[Records from a collection]
╔══

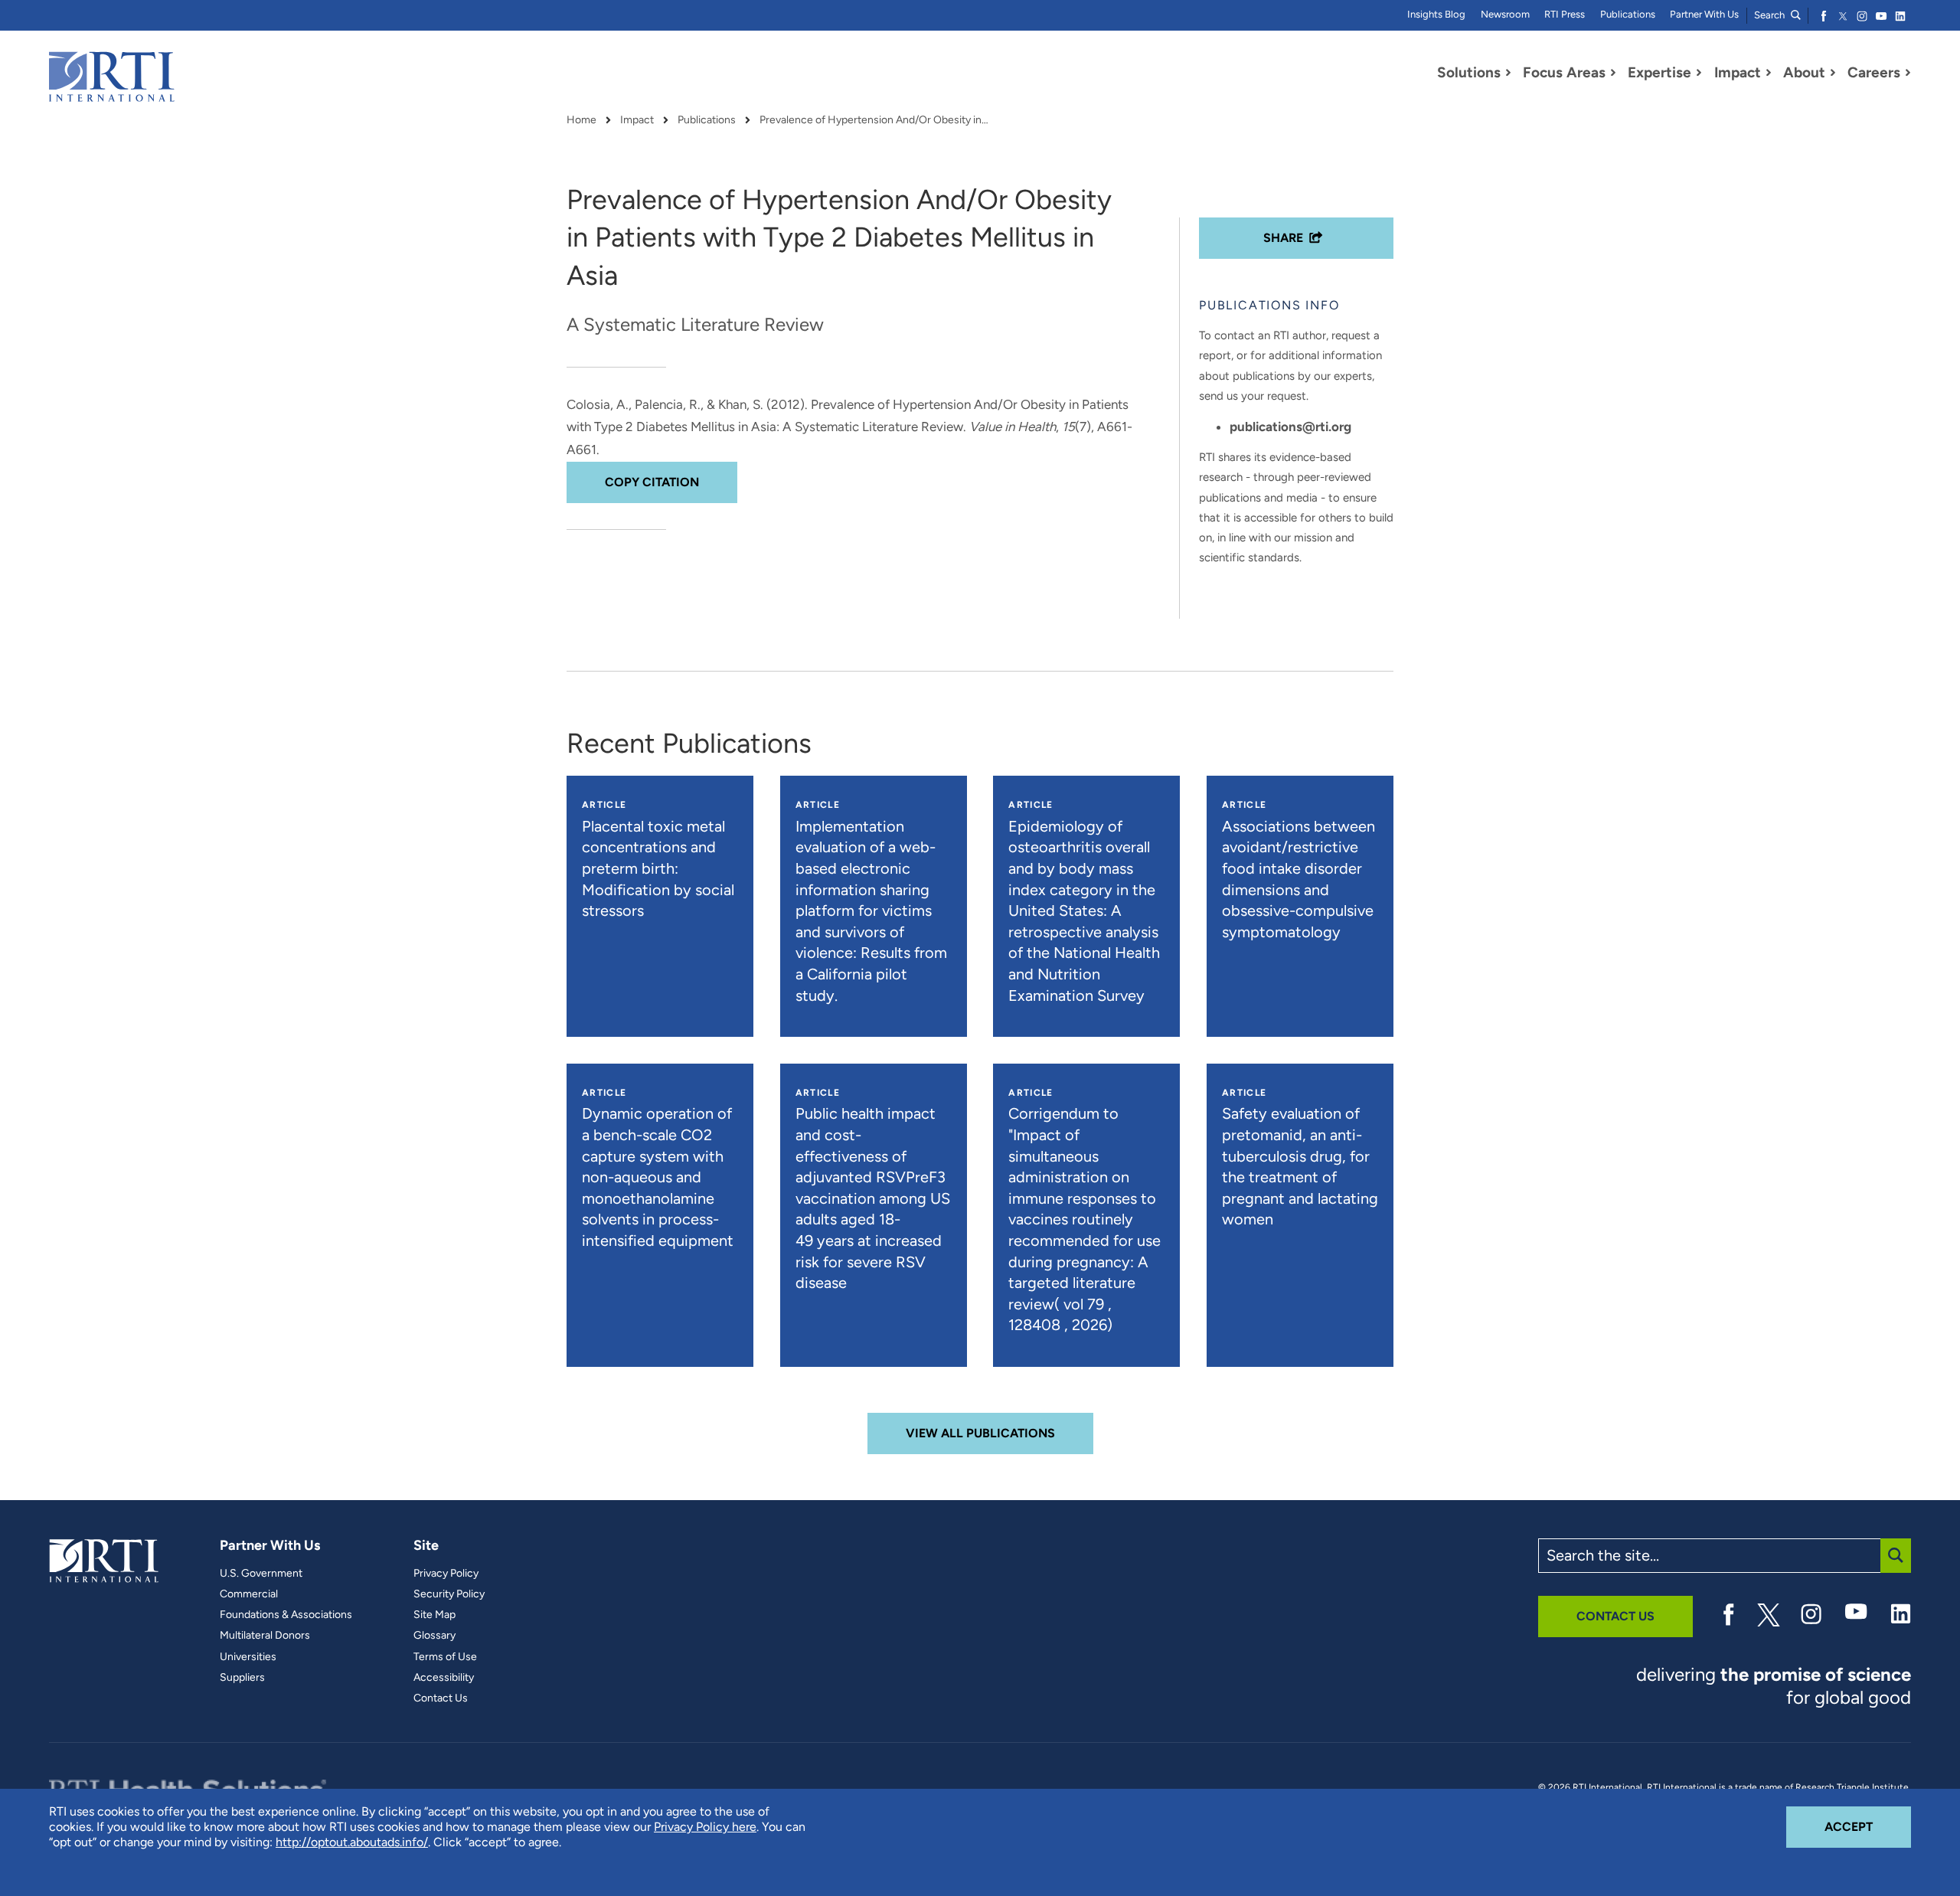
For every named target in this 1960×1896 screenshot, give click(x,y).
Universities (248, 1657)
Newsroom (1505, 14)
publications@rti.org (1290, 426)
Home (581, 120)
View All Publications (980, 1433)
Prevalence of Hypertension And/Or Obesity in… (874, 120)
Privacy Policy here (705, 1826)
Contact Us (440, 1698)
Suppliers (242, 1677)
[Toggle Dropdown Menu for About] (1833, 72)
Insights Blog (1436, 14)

╚══

** Directions for this task **
Output the data above verbatim, pictures excluded.

** Answer space **
For every named target in this 1960×1896 screenshot, give click(x,y).
Universities (248, 1657)
Newsroom (1505, 14)
publications@rti.org (1290, 426)
Home (581, 120)
View All Publications (980, 1433)
Prevalence of Hypertension And/Or Obesity in… (874, 120)
Privacy Policy here (705, 1826)
Contact Us (440, 1698)
Suppliers (242, 1677)
[Toggle Dropdown Menu for About] (1833, 72)
Insights Blog (1436, 14)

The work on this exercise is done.